Constantin a instauré la défense en profondeur de l'Empire, mais n'a pas abandonné une défense en avant de la frontière. Les garde-frontières n'assurent plus, progressivement, qu'une mission de surveillance et non de barrage. Les limitanei servent pourtant à former, jusqu'au milieu du IVème siècle au moins, les pseudocomitatenses, preuve de leur qualité. En Orient, la Mésopotamie et l'Osrhoène forment une marche comprise entre l'Euphrate et le nord du Tigre : elles protègent la Syrie et en particulier Antioche. Les villes ont un rôle clé et assument une fonction défensive. C'est une des lignes défensives les plus solides de l'Empire romain6.


L'armée sassanide


Les Sassanides ont déjà, comme le dit David Nicolle, « un pied dans le Moyen Age », bien que leur propagande soit tournée vers le passé et le modèle à imiter, les Achéménides vaincus par Alexandre le Grand7. La Perse sassanide se rapproche plus de l'Inde, avec son système de castes, où une classe militaire de guerriers supposés « aryens » domine ceux qui sont inférieurs par la naissance. Pourtant l'empire perse comprend de nombreuses populations non-iraniennes, sous la coupe de celui qui devient le Roi des Rois.

La Perse sassanide dépend d'un travail servile, comme l'Empire romain, mais elle est réputée pour la qualité de son travail du métal (avec des gisements situés à la périphérie de l'empire) et pour son commerce, qui s'étend jusqu'en Inde. Les Sassanides succèdent aux Parthes, qui avaient développé une puissante archerie montée soutenue par une minorité de cavaliers lourds cuirassés. L'infanterie parthe n'est qu'une force d'appoint ; le transport, des flèches en particulier, est assuré par les chameaux.
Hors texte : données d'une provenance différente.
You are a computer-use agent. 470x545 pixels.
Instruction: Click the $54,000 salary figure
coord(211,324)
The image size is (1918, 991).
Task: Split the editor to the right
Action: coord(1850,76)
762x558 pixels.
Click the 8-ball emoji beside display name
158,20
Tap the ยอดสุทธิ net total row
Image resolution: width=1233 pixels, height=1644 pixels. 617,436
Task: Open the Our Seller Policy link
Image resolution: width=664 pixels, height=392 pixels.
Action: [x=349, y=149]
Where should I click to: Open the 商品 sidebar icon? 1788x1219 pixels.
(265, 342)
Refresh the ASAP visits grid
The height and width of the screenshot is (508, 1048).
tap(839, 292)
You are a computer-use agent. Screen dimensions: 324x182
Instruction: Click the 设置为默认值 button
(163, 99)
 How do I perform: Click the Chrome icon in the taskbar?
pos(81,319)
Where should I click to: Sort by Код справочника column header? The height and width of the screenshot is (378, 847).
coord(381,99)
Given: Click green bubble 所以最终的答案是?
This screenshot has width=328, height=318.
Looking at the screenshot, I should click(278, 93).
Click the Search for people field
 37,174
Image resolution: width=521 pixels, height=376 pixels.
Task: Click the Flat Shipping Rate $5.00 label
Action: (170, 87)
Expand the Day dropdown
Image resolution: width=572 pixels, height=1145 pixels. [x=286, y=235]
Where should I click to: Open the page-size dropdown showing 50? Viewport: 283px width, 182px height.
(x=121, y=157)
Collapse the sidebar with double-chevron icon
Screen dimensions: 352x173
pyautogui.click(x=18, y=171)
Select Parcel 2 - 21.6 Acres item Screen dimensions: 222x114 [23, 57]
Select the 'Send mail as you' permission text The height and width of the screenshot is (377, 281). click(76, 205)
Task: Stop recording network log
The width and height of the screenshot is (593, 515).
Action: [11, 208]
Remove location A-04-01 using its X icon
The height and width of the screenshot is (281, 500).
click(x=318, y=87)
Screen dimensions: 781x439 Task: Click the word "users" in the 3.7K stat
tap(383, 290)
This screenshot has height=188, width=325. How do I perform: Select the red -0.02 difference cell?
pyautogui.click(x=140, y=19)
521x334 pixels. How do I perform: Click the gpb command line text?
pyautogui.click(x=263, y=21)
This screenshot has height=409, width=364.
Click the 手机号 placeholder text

Au IIIème siècle de notre ère, quand les Sassanides remplacent les Parthes, l'armure de fer tend à supplanter celle en bronze et la cuirasse d'écailles est remplacée par une cuirasse lamellaire. Les cavaliers sassanides utilisent aussi des casques en fer et des harnachements de chevaux supérieurs à ceux des Romains.

Vue d'artiste des combats entre fantassins romains et éléphants/cavaliers lourds sassanides pendant la retraite de l'expédition de Julien en Perse, 363, un après le siège d'Amida.-Source : http://farm5.static.flickr.com/4060/4460351402_8317c0d1d3_b.jpg



La société sassanide est divisée entre les guerriers (Artheshtaran), les scribes, les prêtres et les roturiers. Au sein des guerriers, la cavalerie d'élite des Savaran tient la position éminente. Chaque unité de Savaran dispose de sa propre bannière (Drafsh). Les membres des Savaran ne peuvent être que d'ascendance aryenne : en font partie les membres des sept grandes familles de l'empire, la maison royale et six autres qui remontent à l'époque parthe. La haute noblesse (Azadan) fournit le gros des Savaran. L'unité d'élite des Immortels, calquée sur le modèle achéménide, comprend 10 000 hommes, qui ne sont engagés qu'à des moments cruciaux lors des batailles. La garde royale, composée de 1 000 hommes, est stationné en temps de paix dans la capitale, Ctésiphon. Les cavaliers qui se sont distingués particulièrement sont incorporés dans une troisième unité, « ceux qui sacrifient leur vie ». Ils arrivent aussi que les officiers des Savaran conduisent d'autres branches de l'armée (infanterie). L'armée en campagne est commandée par le Spahbad, ou commandant en chef. Les gouverneurs provinciaux font alors office de généraux8.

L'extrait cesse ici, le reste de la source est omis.